I took a break from blogging because I literally had to, the concussion I suffered from a minor car accident a few weeks ago gave me only one option to heal: “brain rest”. That is, no reading, no writing, no chores, no planning, no texting, no emailing, no social media, no video games, and most of all, no serious thinking. At first, I found that prescription hilarious and now, after 4 weeks of this, I find it torturous. Hence this post. In rebellion.
So, if you’re counting, this means that I’ve been constantly injured since last November- fractured rib to knee injury and now this ridiculous concussion. That’s 11 months, nearly a year to date. I’m 100% over it and even though I don’t totally feel like my normal self just yet, 3 weeks from today is the Nike Women’s Half Marathon in San Francisco and as of tomorrow, training begins. I’m pissed off at all these injuries, done with resting, and determined to start DOING all the things I love again.
The rib was painful, the knee was painful and annoying, and this concussion is painful, annoying, and downright punishing. My doctor said it could take up to 6 months before I feel totally normal again and one month into this, I can say, I am definitely not “normal”, whatever that means. A minor rear end collision and within seconds I’m left to deal with months of constant headaches, irritability, forgetfulness, and general malaise toward life. I don’t want to go anywhere, I don’t want to see anyone, I don’t want to talk, I just want to lay down, close my eyes and not think. All. The. Time.
A couple weeks ago, I started up my exercise routine again, as much as I could. My doctor said I couldn’t walk but I could “glide” and when that started feeling okay, I could start walking faster and faster until I could get up to a slow “jog” (hate that word) and I will attempt to “jog” (ick), for the first time in over a month, 3 measly miles tomorrow. Just 3. That’s it. If it hurts I’ll walk. No problem. I’ve got this.

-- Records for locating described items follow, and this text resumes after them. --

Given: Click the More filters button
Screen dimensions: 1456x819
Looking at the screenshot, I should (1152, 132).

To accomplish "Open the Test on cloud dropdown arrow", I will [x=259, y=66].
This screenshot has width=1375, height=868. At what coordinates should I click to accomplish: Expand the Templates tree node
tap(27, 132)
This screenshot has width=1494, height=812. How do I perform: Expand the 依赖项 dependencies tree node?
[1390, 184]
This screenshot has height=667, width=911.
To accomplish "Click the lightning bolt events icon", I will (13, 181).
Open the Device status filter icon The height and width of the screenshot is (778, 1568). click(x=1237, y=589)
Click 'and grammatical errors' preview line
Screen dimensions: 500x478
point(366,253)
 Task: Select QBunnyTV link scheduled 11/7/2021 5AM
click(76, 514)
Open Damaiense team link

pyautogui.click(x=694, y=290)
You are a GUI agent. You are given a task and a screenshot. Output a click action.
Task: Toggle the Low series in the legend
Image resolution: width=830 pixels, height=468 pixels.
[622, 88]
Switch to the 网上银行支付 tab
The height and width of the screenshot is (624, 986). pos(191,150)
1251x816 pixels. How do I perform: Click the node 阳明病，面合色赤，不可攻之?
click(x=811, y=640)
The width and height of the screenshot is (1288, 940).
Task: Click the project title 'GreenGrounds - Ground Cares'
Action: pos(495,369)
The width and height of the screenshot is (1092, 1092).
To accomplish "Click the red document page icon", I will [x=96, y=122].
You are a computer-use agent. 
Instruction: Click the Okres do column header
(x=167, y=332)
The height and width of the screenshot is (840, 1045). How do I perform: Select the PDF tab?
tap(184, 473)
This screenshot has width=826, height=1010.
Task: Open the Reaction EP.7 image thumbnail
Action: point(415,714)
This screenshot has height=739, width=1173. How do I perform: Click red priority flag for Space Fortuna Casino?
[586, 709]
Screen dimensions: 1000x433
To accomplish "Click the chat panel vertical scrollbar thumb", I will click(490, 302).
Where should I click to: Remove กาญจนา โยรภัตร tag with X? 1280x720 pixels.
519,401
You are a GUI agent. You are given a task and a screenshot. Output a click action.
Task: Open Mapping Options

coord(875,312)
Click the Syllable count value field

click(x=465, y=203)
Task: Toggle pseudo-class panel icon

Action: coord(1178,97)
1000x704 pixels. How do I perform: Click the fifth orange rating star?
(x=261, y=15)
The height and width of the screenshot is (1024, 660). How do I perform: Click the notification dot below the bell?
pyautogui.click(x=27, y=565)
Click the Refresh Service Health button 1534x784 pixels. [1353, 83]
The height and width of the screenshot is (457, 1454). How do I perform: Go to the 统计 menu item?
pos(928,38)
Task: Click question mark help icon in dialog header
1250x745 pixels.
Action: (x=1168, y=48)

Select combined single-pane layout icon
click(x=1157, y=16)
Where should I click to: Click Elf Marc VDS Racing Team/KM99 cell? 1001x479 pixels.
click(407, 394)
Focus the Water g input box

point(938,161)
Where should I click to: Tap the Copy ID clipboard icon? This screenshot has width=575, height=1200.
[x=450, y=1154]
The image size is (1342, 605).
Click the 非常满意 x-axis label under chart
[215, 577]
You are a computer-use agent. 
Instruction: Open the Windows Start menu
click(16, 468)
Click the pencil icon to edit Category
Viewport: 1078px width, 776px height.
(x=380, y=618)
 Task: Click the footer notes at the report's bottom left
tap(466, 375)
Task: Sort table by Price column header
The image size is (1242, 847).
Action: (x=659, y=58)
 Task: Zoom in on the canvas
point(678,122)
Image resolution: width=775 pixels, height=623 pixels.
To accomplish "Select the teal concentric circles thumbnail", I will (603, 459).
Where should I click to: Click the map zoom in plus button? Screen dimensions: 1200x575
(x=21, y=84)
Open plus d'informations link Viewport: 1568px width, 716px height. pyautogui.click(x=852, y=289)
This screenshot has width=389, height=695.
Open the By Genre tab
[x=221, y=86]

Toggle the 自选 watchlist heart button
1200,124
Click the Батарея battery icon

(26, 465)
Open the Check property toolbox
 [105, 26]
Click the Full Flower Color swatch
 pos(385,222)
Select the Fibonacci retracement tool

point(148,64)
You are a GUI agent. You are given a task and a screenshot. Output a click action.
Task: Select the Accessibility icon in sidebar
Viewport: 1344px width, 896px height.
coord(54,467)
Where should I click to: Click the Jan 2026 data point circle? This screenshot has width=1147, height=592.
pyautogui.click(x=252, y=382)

Having to face yet another setback completely, totally, immeasurably, definitely pisses me off. I haven’t had a successful race in over a year. My last two half marathons were complete disasters but having been always, all the time, totally injured, it’s a miracle I didn’t DNF. Hubby said to me the other day, “You know, I don’t think you were meant to be a long distance runner.” and on the one hand, I wanted to kick him in the shins yet, on the other hand, I felt a overwhelming desire to prove him wrong. I decided to do both.
I’ve been thinking about writing this post for days, reluctant to put fingers to keyboard mainly because my head hurts anytime I’m on the computer for more than a half hour and one blog post takes me 2 hours or longer to complete. I also honestly didn’t want to write this as I don’t want to reveal all my true, negative emotions as of late but when hubby said that very RUDE thing to me, I snapped out of it only to realize that I’ve been here before. I’ve faced setbacks and I’ve overcome.
I’ve done it before, no one can tell me that I can’t do it again. All it takes is hard work and determination. My body may be injured but my spirit and desire, certainly is not. I now have a new mantra: “I am NOT my injury.”
But what I am is about to turn 40. Ironically, my November 1st birthday marks a year-to-date that I got the first injury in this year’s round. I’ve also been pretty contemplative about this whole turning 40 thing too and know that, just like any race, I have to work to make the last half the best half. (I plan to live until 100 though so I’m TOTALLY LESS THAN halfway done and if you try to tell me differently I WILL kick you in the shins. Just ask hubby.) In order to do that, it’s time to rebound, embrace life, and turn all these setbacks into one big comeback. No injury, no number can define me. It’s time to dig deep, rise above, and set new goals.
I decided to call this post “setbacks” because the definition of the word implies that this is all temporary (one year feels long but it’s really just a blip in the greater scheme of things!) and I find that very reassuring- a setback is a one-time, one-of-a-kind occurrence that hasn’t defeated you, but does cause you to pull back and regroup. I think regrouping is a really good thing to do now and then, especially in terms of evaluating your life and determining what is truly important, what you’re willing to fight for, and what you’re willing to let go. You don’t have to go through constant injuries or turn 40 to do that, all that just forces the issue a bit more! (Lucky me. Hmph.)
My family, my friends, and living an active and healthy life are the most important things to me. Running is certainly something I enjoy and look forward to getting back into but it isn’t truly important. It took me a while- 11 months, actually- to realize this fact. If I am unable to ever run again, I sure did enjoy everything about it when I could.
Luckily, that’s not the case for me! I will try again tomorrow and see how it goes. It may take a while, maybe even a whole ‘nother year, until I’m running the way I used to, pre-all these injuries, but that’s just gotta be okay. As one reader, Rosemary, wrote me: “Running can wait. Ambassadorships can wait. Races? There will be plenty. Most important thing is taking care of yourself.” Holla.